Vêtu de son uniforme officiel brodé de quatre molettes sur chaque épaule – il est le seul à partager cet honneur avec le roi des Belges -, l’ancien artilleur para-commando finit par arriver. Le général est entré en fonction en juillet dernier dans un climat de menace terroriste sans précédent. Une opportunité, dirait-on si la Défense constituait un business comme un autre. Ce que Marc Compernol, entre les lignes, confirme: “Il y a deux ans, j’aurais probablement dit que le gouvernement était en train de laisser la Défense s’autodétruire de l’intérieur. Aujourd’hui, la population ne comprendrait plus que l’armée soit supprimée. Les politiques suivent le mouvement et croient à nouveau en notre utilité”. Sauf que nos militaires ne font pas un métier comme les autres…

Mi-janvier, le ministre et vous avez conjointement répondu aux inquiétudes des militaires lors d’une journée débat. Une première dans l’histoire de Belgique. L’armée est-elle en crise ? 

MARC COMPERNOL – Elle est plutôt en période de transition et les militaires s’en rendent compte. Leurs questions sont très terre à terre: est-ce que ma caserne va fermer? Les effectifs vont-ils manquer? Tel ou tel matériel va-t-il être acheté? Puis, il y a aussi la réforme de leurs pensions, qui vise à les faire travailler jusqu’à 63 ans au lieu de 56 ans actuellement. Je dois toutefois avouer que quand j’ai planifié cette rencontre, je pensais que le gouvernement aurait davantage avancé dans le processus de négociation. J’ai donc souvent dû dire “Je vous entends, mais je n’ai pas les réponses…”.

Lors de votre entrée en fonction, vous disiez être confiant face à tous ces défis. Vous l’êtes toujours ? 

Oui. La vision stratégique donne une direction. Cela faisait longtemps que ce n’était plus arrivé. Est-ce qu’elle sera exécutée comme telle? Probablement pas. Ce projet aboutira dans 15 ans et est susceptible d’évoluer. Je dois cependant admettre que je ne m’attendais pas à la réforme des pensions engagée par le gouvernement. 

Elle a été négociée dans votre dos ? 

Dans les couloirs on parlait d’une réforme, mais celle-ci est brutale. Certains militaires doivent travailler quatre ou cinq ans de plus que prévu. Or quand on connaît l’âge de sa pension, on crée des projets.

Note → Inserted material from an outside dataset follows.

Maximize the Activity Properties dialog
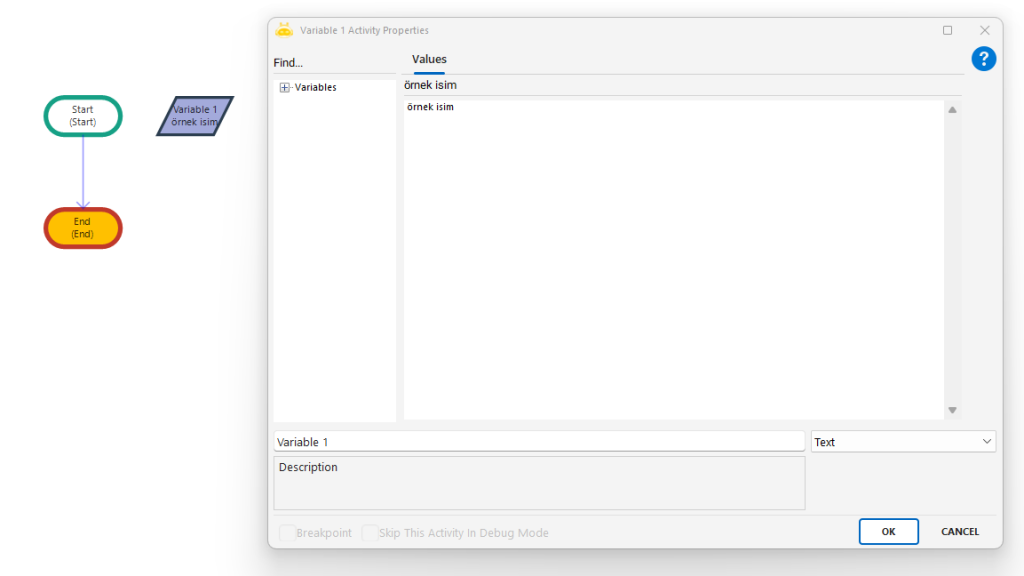Image resolution: width=1024 pixels, height=576 pixels. (x=947, y=30)
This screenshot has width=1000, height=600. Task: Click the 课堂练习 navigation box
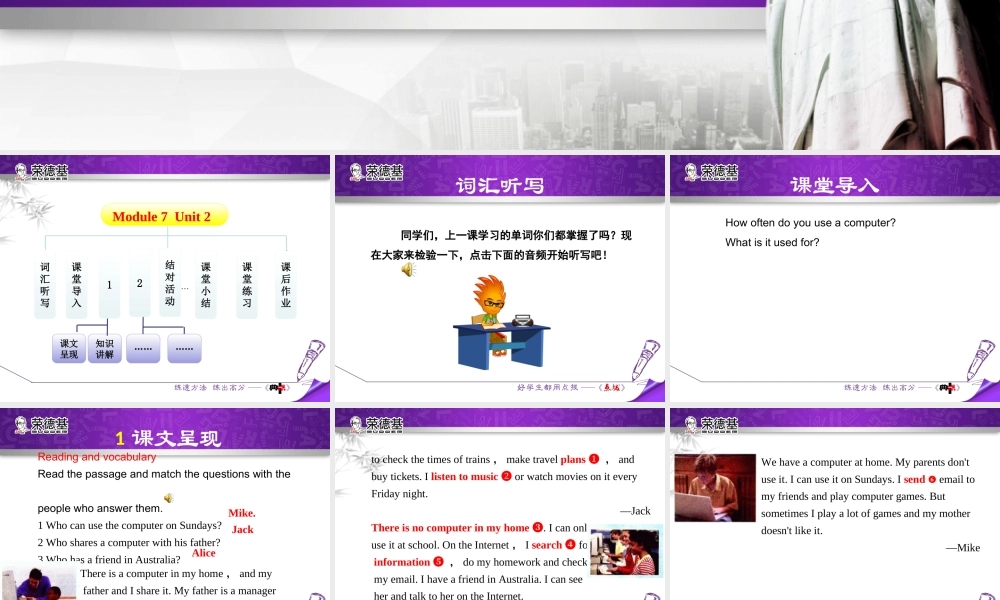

Pour les jeunes, je n’ai aucune objection à les faire travailler plus longtemps. Mais il faut malgré tout tenir compte de la spécificité du job. D’abord, il doit être inscrit dans la liste des métiers pénibles sur laquelle travaille le gouvernement. Mais je suis intimement convaincu que le métier de militaire est plus particulier encore. Si demain on me demande de mettre ma vie en péril pour défendre la Belgique, même si je ne veux pas, je n’ai pas le droit de refuser. Ce serait illégal. Aucun autre job n’est soumis à cette obligation. 

Cette réforme devrait coûter 3 milliards d’euros. Le gouvernement prévoit 9,2 milliards d’investissement d’ici 2030. Il ne vous en reste donc déjà plus que 6… 

On ne sait pas encore si ces 3 milliards seront compris dans les 9,2 ou s’ils viendront d’ailleurs. Mais il va effectivement falloir payer le salaire de ces travailleurs plus âgés. Mais ce qui m’inquiète le plus, c’est que l’armée prend de l’âge. Or avec l’âge, les militaires perdent certaines de leurs capacités cognitives, visuelles et physiques. Globalement, l’armée risque d’être moins performante qu’aujourd’hui. C’est un fait. Pour autant, les exigences ne changeront pas. Par exemple, si un militaire n’est plus capable de piloter avec 100 % de ses capacités, il lui sera interdit de le faire.